Page excerpt:
________

Module 06: Network graph

This module covers the RHACS 4.10 Network Graph: how it visualizes observed traffic between deployments, surfaces anomalous connections, and generates Kubernetes-native Network Policy objects from the observed traffic baseline.

Estimated time: 8-10 minutes

Part 1: Network graph overview and navigation

Know

Context: Network visibility in a Kubernetes cluster is one of the hardest problems for security teams to solve. Traditional network monitoring tools were built for fixed-topology networks. Container environments have dynamic, ephemeral endpoints with traffic flows that change every time a deployment is updated.

The network visibility gap:

  • Security teams managing containerized workloads often have no practical way to answer: "What is actually talking to what inside this cluster?"

  • IP-based network monitoring tools lose context as pod IPs are reassigned constantly

  • Without visibility into east-west traffic (service to service within the cluster), lateral movement by an attacker is effectively invisible

What the RHACS Network Graph provides:

  • A real-time, deployment-level flow diagram of observed traffic across all connected clusters and namespaces

  • Traffic is tracked by deployment identity, not IP address, so the view remains accurate as pods are rescheduled

  • Active and baseline views: observed traffic for a configurable time window versus the established traffic baseline

  • Anomalous flow detection: connections that deviate from the baseline are surfaced immediately

Three tools in one:

The Network Graph functions simultaneously as a flow diagram (what is talking to what right now), a firewall diagram (what Network Policies are in place), and a firewall rule builder (generate Network Policies from observed traffic). No other tool in the OpenShift ecosystem combines all three.

Show

What I say:

"Network visibility is one of the areas where RHACS does something that is genuinely hard to do with any other tool in this stack. Let me show you the Network Graph."

What I do:

  1. From the left side menu, navigate to Network > Network Graph.

  2. In the cluster dropdown at the top, confirm the Production cluster is selected. In the NS (namespace) dropdown, select several namespaces including Payments:

    "The dropdowns at the top let you scope the view to specific clusters, namespaces, and deployments. For a first look, let us include a few namespaces so you can see the traffic flows between them."

  3. Point to the Active view and the time window dropdown:

    "The default view is Active — actual observed traffic for the past hour. You can change the time window to look further back. Navigation controls and the legend are at the bottom left. You can zoom with the scroll wheel, drag deployments to reposition them, and resize namespace boxes."

  4. Demonstrate zooming and scrolling:

    "As you zoom in, the namespace boxes expand to show individual deployment names. The graph gives you a spatial layout of your microservices topology that is automatically derived from observed traffic — no manual diagramming required."

What they should notice:

  • The graph is built from observed traffic, not from manually configured topology data

  • Deployment identity is used instead of IP addresses, so the view stays accurate as pods are rescheduled

  • Anomalous flows are visually distinct from baseline flows

Presenter tip: For platform engineers who have tried to diagram their own microservices topology manually, the automatic graph is immediately compelling. The common reaction is "we have been trying to get this view for months." Emphasize that it requires zero manual configuration — RHACS derives it entirely from observed network activity.
Network Graph showing deployment-level traffic flows across Payments and other namespaces
Figure 1. Network Graph with multiple namespaces selected

Part 2: Deployment detail and anomalous flows

Know

Context: The aggregate traffic view shows the topology. Drilling into a specific deployment shows the security detail: which flows are expected, which are anomalous, and what network policies are currently governing that deployment’s traffic.

________

Material supplied:
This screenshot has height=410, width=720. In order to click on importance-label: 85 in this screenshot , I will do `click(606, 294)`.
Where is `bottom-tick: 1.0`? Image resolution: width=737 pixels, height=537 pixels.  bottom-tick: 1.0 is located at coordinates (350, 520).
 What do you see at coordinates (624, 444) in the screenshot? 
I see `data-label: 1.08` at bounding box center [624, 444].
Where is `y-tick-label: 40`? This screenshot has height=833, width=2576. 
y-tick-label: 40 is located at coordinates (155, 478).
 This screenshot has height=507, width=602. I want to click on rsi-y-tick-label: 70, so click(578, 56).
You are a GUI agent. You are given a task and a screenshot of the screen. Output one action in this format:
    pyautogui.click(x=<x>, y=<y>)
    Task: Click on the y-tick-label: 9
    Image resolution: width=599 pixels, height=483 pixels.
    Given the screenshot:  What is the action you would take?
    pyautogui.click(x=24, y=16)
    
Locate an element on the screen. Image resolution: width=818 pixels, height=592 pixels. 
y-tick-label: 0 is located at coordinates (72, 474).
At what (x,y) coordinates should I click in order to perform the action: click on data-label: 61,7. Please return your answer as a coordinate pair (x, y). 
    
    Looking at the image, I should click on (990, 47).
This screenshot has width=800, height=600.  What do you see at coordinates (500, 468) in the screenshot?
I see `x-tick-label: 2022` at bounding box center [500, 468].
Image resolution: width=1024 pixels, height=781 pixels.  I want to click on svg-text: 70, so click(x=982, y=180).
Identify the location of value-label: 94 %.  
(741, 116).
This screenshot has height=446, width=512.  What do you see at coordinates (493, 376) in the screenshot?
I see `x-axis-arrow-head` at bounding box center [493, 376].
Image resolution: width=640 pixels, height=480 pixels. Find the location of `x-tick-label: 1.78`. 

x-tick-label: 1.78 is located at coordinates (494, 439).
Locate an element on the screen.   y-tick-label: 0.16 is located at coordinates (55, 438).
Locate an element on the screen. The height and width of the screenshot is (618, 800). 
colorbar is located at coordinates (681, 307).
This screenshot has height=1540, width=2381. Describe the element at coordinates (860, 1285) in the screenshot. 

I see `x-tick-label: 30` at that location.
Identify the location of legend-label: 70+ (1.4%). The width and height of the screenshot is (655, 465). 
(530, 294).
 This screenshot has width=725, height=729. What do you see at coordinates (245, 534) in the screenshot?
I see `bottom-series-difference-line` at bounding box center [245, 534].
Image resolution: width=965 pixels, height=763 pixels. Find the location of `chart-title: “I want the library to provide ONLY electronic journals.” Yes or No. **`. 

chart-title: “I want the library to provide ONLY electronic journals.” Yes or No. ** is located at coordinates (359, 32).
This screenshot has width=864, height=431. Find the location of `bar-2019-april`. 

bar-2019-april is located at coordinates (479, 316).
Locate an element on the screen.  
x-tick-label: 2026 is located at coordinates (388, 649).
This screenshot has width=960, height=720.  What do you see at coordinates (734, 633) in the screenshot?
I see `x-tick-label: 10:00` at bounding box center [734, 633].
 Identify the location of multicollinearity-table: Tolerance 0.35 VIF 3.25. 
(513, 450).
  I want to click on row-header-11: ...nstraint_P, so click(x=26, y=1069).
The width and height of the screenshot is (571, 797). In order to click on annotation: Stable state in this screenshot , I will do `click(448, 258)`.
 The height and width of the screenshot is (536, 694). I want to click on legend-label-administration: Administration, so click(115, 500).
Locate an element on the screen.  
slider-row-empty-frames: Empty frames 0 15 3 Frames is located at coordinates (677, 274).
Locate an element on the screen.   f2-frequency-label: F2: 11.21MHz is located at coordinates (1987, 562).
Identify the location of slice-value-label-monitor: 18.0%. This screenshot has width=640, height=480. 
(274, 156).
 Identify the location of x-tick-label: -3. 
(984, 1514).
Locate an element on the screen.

________

In the network graph module, how far back does the default Active view show observed traffic?

The past hour.